- **EXPLORE THE MATERIAL**
a – Summarize the dance review in two sentences.
b – Retype the part of the dance review that opens with the words containing "Choreographer Kate Ladenheim" and closes with "in perfect measure.".

Above: Breton Tyner-Bryan, photographed by Steven Trumon Gray
Sunday evening March 9th, 2014 - At The Wild Project this evening, Current Sessions co-Artistic Directors Alexis Convento and Allison Jones bade us welcome to an evening of dance that began on a very high note and maintained the level throughout the program.
Grace Courvoisier's imaginative solo On the Heights of Despair set the tone for the evening with a stunning performance in which this demi-goddess of a dancer revealed a range of emotional states veering from insecurity to ecstacy. Her buttoned-up apparel - a long-sleeved blouse and long black skirt - seemed to indicate a woman unsure of herself physically, yet soon she let her hair down and turned into a provocative siren; her movement shifted from expansive to halting in the twinkling of an eye. As the music evolved from Chopin to an 80s pop tune, Ms. Courvoisier drew a girl from the audience and held her in a prolonged embrace; the dancer then began to weep. But when the strains of a broke-down version of the Blue Danube Waltz commenced, Ms. Courvoisier became giddy. In a big waltz with her own shadow, the dancer becomes sexually overwrought before finally pulling herself together. This fantastic portrait of a woman on the verge held the audience in captivating silence: the evening was off to a great start.
TRAPPING is a mixed-media piece choreographed by Vanessa Tamburi to a musical montage she created with composer Sebastien Sanza de Satamaria. Visual aritst Andrea Bianconi's fast-flickering video shoots single words and quirky illustrations upon the wall as the two dancers - Giorgia Bovo and Nile Baker - enter in sleek-reveal costumes and black ski-hoods. Removing these hoods, the dancers fill the space in a ballet-based pas de deux; to the edgy sounds of a clicking typewriter they dance on as their shadows loom and the film continues to nudge our thoughts in myriad directions from the verbal and visual cues. Replacing their hoods, the two slender dancers collapse as the light fades.
Choreographer Kate Ladenheim found the perfect interpreter for her solo Laurelai Emerges in the enigmatically beautiful Shay Bares. This solo, drawn from a larger work and performed to music by Peter van Zandt, was inspired by transgendered Internet activist Laurelai Bailey. The dancer's shadow creates an oddly vampiric element as Shay, with electrified hair and blackened eyes, lures us into his intense self-exploration: he is a dancer who knows how to reveal and conceal in perfect measure.

- **DATASET ENTRIES**
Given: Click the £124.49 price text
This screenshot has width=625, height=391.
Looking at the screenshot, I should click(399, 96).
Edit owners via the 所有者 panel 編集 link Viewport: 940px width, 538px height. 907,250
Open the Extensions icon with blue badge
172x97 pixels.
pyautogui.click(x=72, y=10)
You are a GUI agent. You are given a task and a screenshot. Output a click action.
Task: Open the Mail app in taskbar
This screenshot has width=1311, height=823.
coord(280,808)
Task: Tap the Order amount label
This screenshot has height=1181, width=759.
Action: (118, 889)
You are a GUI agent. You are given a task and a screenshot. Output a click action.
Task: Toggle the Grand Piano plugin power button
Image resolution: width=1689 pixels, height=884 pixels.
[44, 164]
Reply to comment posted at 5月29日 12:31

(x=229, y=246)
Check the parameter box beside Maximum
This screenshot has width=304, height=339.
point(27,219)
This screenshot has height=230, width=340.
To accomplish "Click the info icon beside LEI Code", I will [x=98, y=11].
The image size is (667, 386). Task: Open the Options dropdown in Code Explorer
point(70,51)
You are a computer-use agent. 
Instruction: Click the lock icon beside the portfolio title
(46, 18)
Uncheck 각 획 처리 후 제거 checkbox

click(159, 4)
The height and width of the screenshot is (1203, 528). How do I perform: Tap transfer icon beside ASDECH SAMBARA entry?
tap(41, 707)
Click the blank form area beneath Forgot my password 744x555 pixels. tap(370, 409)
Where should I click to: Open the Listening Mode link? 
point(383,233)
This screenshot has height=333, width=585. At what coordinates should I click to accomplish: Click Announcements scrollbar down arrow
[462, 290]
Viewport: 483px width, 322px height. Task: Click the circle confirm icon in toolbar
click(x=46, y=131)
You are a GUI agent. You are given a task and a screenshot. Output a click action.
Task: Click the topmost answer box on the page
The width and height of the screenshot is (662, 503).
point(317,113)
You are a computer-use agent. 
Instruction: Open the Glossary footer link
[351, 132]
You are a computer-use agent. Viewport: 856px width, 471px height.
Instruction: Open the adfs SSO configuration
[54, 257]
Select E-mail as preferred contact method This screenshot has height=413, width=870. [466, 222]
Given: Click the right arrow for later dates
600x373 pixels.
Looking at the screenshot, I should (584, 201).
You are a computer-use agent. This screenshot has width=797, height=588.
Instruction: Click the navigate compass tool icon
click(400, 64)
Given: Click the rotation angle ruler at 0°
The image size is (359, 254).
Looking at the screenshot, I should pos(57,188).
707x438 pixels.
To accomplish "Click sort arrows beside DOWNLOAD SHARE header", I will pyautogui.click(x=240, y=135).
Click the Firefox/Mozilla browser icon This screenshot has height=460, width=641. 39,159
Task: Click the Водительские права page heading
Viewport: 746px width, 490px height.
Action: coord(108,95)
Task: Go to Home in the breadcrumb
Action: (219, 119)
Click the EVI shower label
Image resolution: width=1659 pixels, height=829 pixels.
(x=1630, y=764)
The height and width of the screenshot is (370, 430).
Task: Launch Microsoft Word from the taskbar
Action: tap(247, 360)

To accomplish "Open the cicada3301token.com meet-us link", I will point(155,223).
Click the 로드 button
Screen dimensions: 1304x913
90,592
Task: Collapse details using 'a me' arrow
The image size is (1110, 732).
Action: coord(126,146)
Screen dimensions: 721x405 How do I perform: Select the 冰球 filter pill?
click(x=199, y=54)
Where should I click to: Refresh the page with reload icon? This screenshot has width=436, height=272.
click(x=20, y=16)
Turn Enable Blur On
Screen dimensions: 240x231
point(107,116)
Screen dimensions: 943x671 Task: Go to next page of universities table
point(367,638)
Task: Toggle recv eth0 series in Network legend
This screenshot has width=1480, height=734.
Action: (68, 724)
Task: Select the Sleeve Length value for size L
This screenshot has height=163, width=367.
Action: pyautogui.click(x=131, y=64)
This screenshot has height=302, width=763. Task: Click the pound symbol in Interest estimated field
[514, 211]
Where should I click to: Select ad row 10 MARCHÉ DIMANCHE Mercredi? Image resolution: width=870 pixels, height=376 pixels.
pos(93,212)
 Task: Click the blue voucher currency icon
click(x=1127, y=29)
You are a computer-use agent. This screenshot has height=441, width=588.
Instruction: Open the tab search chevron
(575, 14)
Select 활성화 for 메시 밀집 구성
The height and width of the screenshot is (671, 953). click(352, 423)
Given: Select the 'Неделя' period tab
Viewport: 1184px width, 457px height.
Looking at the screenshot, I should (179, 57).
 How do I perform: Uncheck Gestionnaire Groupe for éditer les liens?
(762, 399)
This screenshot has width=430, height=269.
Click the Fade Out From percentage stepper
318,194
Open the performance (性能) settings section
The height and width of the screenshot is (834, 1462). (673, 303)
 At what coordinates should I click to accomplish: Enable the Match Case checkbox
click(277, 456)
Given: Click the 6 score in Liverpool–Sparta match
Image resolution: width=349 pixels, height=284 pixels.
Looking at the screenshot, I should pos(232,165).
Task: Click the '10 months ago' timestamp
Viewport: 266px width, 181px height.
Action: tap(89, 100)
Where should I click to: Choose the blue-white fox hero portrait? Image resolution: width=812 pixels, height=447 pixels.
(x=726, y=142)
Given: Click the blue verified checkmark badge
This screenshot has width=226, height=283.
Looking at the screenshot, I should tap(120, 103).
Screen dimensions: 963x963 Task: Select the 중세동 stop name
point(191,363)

- **ANSWERS TO THE TASKS**
a – On Sunday evening, March 9, 2014, a Current Sessions evening of dance at The Wild Project began on a very high note and kept that level throughout the program. The evening included Grace Courvoisier's solo On the Heights of Despair, Vanessa Tamburi's mixed-media piece TRAPPING for two dancers with video by Andrea Bianconi, and Kate Ladenheim's solo Laurelai Emerges, performed by Shay Bares.

b –
Choreographer Kate Ladenheim found the perfect interpreter for her solo Laurelai Emerges in the enigmatically beautiful Shay Bares. This solo, drawn from a larger work and performed to music by Peter van Zandt, was inspired by transgendered Internet activist Laurelai Bailey. The dancer's shadow creates an oddly vampiric element as Shay, with electrified hair and blackened eyes, lures us into his intense self-exploration: he is a dancer who knows how to reveal and conceal in perfect measure.